> [Task brief] Reproduce word for word the lines between those holding "Task: Click the 20220510T153342Z" and "You are a computer-use agent. The", inclusive, and nothing else from the data below.

= Beginning of Section =

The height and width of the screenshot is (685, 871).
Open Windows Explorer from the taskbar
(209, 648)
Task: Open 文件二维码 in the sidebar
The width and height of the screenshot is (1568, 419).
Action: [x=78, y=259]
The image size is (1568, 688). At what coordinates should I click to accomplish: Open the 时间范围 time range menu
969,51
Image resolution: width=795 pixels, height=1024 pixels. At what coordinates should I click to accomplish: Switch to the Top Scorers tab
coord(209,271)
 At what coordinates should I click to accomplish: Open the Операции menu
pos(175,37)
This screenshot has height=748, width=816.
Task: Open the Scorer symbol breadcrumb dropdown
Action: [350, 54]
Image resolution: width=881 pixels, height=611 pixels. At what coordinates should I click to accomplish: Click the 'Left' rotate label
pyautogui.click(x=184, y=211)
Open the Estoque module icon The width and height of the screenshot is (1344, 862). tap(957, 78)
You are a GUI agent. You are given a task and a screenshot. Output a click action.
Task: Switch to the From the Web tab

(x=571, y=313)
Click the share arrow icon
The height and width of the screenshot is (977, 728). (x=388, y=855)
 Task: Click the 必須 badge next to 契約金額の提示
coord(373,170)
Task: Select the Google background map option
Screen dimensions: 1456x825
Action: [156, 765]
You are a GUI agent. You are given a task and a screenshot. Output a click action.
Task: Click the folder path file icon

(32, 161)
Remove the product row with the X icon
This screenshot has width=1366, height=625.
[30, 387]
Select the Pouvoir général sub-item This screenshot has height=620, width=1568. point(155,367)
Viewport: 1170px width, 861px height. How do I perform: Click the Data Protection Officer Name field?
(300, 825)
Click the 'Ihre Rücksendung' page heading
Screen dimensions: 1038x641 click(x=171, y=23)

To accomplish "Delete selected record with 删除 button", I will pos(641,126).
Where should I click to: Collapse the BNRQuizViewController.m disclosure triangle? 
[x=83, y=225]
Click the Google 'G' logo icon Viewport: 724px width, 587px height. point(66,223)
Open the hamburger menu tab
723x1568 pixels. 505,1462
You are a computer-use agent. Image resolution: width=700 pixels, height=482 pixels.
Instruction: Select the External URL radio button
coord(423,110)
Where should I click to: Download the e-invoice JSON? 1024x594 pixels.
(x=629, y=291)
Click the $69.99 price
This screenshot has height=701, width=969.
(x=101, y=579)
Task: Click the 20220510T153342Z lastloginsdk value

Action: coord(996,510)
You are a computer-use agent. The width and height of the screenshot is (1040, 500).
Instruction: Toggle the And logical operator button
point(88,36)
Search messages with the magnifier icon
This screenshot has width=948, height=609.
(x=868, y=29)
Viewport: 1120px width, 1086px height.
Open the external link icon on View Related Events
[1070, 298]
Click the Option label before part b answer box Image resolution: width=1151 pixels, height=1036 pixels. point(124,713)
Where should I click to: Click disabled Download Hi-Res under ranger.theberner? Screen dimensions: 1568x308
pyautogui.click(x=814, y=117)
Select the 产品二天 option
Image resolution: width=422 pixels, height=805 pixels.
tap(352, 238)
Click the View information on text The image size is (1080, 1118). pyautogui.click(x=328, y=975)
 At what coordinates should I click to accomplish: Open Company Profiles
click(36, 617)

= End of Section =

> [Answer space]
Task: Click the 20220510T153342Z lastloginsdk value

Action: coord(996,510)
You are a computer-use agent. The width and height of the screenshot is (1040, 500).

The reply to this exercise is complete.